Report from the Amsterdam Half Marathon written by Mick Greener

My Amsterdam Half Marathon

I’d been looking forward to racing the Amsterdam half marathon for several months now, as it would be my first race since sustaining a stress fracture in my knee five months earlier in May. The injury had taken the best part of three months to heal, by which time most of my fitness had gone, so going into the race my expectations were low, although the course is flat and my training for the previous two months had been good, so I knew a good time was still possible.

The start of the half marathon course is on the Stadionweg, a wide, straight road right in the heart of Amsterdam. I’d managed to secure a position maybe just 5 rows back from the starting line, and so I had a clean start at the gun without having to wait for thousands of people in front to cross the start line. The start wouldn’t be out of place at a proper cross-country race: it’s all pushing, shoving, elbows and jostling for position for the first 500 metres or so. Eventually the pack thins out but the noise doesn’t - the atmosphere in those first few kilometres is electric, there are crowds cheering and holding banners, shouting encouragement, and live music and bands playing at each kilometre marker.

I’d managed to get caught up in the excitement of it all, and not having a specific goal in mind thanks to the injury, I’d just decided to go out and enjoy myself. After I’d gone through the first 5k in 17:47 however, I realised I would have to slow down or risk blowing up later in the race. After managing my pace more sensibly I went through 10k in 36:42 and the 10 mile mark in exactly 1 hour.
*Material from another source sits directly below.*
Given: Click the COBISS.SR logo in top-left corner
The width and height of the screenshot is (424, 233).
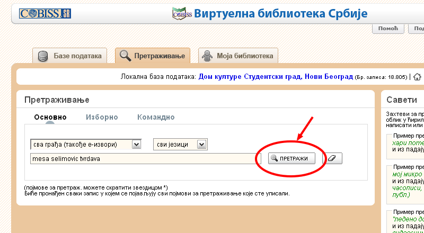Looking at the screenshot, I should [45, 14].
With 5k to go, I suddenly realised that a PB was on the cards, if I had enough left in the tank after going out stupidly fast an hour earlier.

While the course was still flat, I was starting to hurt. I was running into the wind now and also having to contend with the stragglers from the marathon which had started earlier in the day. Trying to dodge runners at bottlenecks and water stations was costing precious seconds and my pace was slipping with each kilometre. With two kilometres to go, running through the scenic Vondelpark, I realised I was just off pace for the PB so I started the kick. The final 200 metres of the race is held on the track of the Olympic Stadium, by which time I knew I’d done it and could enjoy the last few seconds of the race. My final time was 1:19:31, a 16 second PB - and I was pleased to finish 65th out of over 15 000 runners.